*수행할 작업*:
아래 서버 추론 안내문에서 "추론 엔드포인트: 모델을"부터 "C# 프로젝트를 살펴보세요."까지, 두 부분을 모두 포함하여 한 글자도 바꾸지 말고 옮겨 적으십시오.

*발췌문*:
서버에서 추론 진행하기[[run-inference-on-servers]]

추론은 훈련된 모델을 사용하여 새 데이터에 대한 예측을 수행하는 과정입니다. 이 과정은 계산이 많이 필요할 수 있으므로, 전용 서버에서 실행하는 것이 좋은 방안이 될 수 있습니다. huggingface_hub 라이브러리는 호스팅된 모델에 대한 추론을 실행하는 서비스를 호출하는 간편한 방법을 제공합니다. 다음과 같은 여러 서비스에 연결할 수 있습니다:

추론 API: Hugging Face의 인프라에서 가속화된 추론을 실행할 수 있는 서비스로 무료로 제공됩니다. 이 서비스는 추론을 시작하고 다양한 모델을 테스트하며 AI 제품의 프로토타입을 만드는 빠른 방법입니다.
추론 엔드포인트: 모델을 제품 환경에 쉽게 배포할 수 있는 제품입니다. 사용자가 선택한 클라우드 환경에서 완전 관리되는 전용 인프라에서 Hugging Face를 통해 추론이 실행됩니다.

이러한 서비스들은 [InferenceClient] 객체를 사용하여 호출할 수 있습니다. 이는 이전의 [InferenceApi] 클라이언트를 대체하는 역할을 하며, 작업에 대한 특별한 지원을 추가하고 추론 API 및 추론 엔드포인트에서 추론 작업을 처리합니다. 새 클라이언트로의 마이그레이션에 대한 자세한 내용은 레거시 InferenceAPI 클라이언트 섹션을 참조하세요.

[InferenceClient]는 API에 HTTP 호출을 수행하는 Python 클라이언트입니다. HTTP 호출을 원하는 툴을 이용하여 직접 사용하려면 (curl, postman 등) 추론 API 또는 추론 엔드포인트 문서 페이지를 참조하세요.

웹 개발을 위해 JS 클라이언트가 출시되었습니다. 게임 개발에 관심이 있다면 C# 프로젝트를 살펴보세요.

시작하기[[getting-started]]

text-to-image 작업을 시작해보겠습니다.

>>> from huggingface_hub import InferenceClient
>>> client = InferenceClient()

>>> image = client.text_to_image("An astronaut riding a horse on the moon.")
>>> image.save("astronaut.png")

우리는 기본 매개변수로 [InferenceClient]를 초기화했습니다. 수행하고자 하는 작업만 알면 됩니다. 기본적으로 클라이언트는 추론 API에 연결하고 작업을 완료할 모델을 선택합니다. 예제에서는 텍스트 프롬프트에서 이미지를 생성했습니다. 반환된 값은 파일로 저장할 수 있는 PIL.Image 객체입니다.

API는 간단하게 설계되었습니다. 모든 매개변수와 옵션이 사용 가능하거나 설명되어 있는 것은 아닙니다. 각 작업에서 사용 가능한 모든 매개변수에 대해 자세히 알아보려면 이 페이지를 확인하세요.

*기록 발췌*:
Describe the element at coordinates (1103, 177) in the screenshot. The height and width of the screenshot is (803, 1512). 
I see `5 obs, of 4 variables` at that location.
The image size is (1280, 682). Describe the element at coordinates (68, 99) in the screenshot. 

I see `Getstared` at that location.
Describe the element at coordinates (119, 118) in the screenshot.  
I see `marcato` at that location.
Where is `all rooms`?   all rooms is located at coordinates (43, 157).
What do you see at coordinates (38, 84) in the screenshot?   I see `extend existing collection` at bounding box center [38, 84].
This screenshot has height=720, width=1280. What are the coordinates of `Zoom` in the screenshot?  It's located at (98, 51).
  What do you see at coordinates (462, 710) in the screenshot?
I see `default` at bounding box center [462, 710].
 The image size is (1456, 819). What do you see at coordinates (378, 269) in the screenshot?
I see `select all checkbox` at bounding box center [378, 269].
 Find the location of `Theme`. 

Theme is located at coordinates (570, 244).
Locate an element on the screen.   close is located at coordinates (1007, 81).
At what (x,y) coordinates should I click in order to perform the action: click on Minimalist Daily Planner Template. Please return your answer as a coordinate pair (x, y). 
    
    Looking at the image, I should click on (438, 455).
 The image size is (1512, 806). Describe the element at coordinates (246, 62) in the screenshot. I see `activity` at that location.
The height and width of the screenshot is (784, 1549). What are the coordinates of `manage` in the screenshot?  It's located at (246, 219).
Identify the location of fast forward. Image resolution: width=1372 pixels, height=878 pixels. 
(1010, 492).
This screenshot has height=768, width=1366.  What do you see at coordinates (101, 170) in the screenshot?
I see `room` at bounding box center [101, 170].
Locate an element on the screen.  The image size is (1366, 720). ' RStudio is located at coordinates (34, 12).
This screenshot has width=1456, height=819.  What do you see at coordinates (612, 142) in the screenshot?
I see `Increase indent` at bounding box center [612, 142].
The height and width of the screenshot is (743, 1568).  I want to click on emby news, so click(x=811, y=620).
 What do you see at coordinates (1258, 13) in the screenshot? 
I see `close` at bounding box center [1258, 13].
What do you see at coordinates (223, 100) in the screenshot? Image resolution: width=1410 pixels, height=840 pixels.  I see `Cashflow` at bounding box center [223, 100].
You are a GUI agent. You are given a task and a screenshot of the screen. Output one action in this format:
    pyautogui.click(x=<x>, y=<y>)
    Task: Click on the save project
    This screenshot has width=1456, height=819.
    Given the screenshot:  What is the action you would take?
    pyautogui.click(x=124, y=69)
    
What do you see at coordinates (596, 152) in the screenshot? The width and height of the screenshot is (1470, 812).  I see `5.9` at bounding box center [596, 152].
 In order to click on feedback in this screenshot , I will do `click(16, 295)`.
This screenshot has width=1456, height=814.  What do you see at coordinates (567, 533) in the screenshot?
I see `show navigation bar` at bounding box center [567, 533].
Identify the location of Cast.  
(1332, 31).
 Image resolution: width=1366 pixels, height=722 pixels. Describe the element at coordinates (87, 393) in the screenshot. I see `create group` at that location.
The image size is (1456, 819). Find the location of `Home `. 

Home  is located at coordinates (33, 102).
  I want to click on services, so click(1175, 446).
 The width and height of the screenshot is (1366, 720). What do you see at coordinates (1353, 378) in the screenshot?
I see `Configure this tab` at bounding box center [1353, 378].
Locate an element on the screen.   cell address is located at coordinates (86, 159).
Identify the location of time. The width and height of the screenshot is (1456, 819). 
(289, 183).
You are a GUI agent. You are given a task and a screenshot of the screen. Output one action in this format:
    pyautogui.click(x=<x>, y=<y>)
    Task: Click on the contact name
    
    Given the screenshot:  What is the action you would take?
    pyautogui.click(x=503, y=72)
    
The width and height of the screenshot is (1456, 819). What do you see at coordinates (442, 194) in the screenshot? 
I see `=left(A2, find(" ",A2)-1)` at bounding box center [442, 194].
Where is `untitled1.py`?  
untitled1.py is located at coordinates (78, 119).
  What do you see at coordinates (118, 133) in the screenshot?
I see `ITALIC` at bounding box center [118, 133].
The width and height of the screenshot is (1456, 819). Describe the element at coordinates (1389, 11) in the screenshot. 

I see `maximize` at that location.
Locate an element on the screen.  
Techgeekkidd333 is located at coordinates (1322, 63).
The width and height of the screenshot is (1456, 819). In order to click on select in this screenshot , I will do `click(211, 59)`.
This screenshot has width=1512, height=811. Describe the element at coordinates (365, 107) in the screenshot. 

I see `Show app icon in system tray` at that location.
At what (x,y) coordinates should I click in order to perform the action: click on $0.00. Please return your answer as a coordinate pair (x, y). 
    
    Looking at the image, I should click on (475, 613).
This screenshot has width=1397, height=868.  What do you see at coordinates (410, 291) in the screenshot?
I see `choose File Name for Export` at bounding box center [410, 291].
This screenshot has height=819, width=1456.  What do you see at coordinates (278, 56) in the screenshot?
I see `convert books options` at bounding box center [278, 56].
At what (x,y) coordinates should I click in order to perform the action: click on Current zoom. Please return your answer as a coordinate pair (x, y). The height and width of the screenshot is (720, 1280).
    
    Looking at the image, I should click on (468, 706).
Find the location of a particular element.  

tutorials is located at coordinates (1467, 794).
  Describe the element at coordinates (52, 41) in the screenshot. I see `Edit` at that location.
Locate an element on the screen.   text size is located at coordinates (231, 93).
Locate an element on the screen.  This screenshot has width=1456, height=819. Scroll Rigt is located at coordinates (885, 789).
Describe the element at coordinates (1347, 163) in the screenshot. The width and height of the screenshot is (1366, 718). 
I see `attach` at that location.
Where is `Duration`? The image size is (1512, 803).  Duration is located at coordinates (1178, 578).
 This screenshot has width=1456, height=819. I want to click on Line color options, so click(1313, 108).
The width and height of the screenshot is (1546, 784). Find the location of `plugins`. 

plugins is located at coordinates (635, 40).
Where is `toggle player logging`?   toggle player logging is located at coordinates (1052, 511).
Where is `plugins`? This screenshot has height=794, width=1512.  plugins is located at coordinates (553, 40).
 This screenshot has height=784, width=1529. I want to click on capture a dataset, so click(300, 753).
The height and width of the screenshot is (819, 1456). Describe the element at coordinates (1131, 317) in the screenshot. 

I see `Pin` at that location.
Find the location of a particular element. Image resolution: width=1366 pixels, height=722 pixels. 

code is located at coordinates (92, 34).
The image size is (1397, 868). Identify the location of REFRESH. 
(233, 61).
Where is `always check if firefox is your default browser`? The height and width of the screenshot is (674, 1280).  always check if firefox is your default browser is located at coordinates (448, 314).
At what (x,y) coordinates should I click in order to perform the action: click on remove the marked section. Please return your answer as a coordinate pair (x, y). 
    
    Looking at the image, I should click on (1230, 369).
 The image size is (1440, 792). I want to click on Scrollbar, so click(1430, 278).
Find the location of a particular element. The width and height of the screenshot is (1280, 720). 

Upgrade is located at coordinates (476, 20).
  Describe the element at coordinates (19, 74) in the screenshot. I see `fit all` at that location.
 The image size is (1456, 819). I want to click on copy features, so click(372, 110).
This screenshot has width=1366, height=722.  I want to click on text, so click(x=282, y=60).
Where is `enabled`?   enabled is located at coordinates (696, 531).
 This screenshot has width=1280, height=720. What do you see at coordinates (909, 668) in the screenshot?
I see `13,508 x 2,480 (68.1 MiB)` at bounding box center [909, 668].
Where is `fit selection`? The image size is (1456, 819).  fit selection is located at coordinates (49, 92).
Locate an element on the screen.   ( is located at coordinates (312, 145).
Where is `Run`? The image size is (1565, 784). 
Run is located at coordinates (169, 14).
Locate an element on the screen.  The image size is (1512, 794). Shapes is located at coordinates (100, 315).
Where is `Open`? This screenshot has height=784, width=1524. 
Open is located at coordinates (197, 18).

*작업 결과*:
추론 엔드포인트: 모델을 제품 환경에 쉽게 배포할 수 있는 제품입니다. 사용자가 선택한 클라우드 환경에서 완전 관리되는 전용 인프라에서 Hugging Face를 통해 추론이 실행됩니다.

이러한 서비스들은 [InferenceClient] 객체를 사용하여 호출할 수 있습니다. 이는 이전의 [InferenceApi] 클라이언트를 대체하는 역할을 하며, 작업에 대한 특별한 지원을 추가하고 추론 API 및 추론 엔드포인트에서 추론 작업을 처리합니다. 새 클라이언트로의 마이그레이션에 대한 자세한 내용은 레거시 InferenceAPI 클라이언트 섹션을 참조하세요.

[InferenceClient]는 API에 HTTP 호출을 수행하는 Python 클라이언트입니다. HTTP 호출을 원하는 툴을 이용하여 직접 사용하려면 (curl, postman 등) 추론 API 또는 추론 엔드포인트 문서 페이지를 참조하세요.

웹 개발을 위해 JS 클라이언트가 출시되었습니다. 게임 개발에 관심이 있다면 C# 프로젝트를 살펴보세요.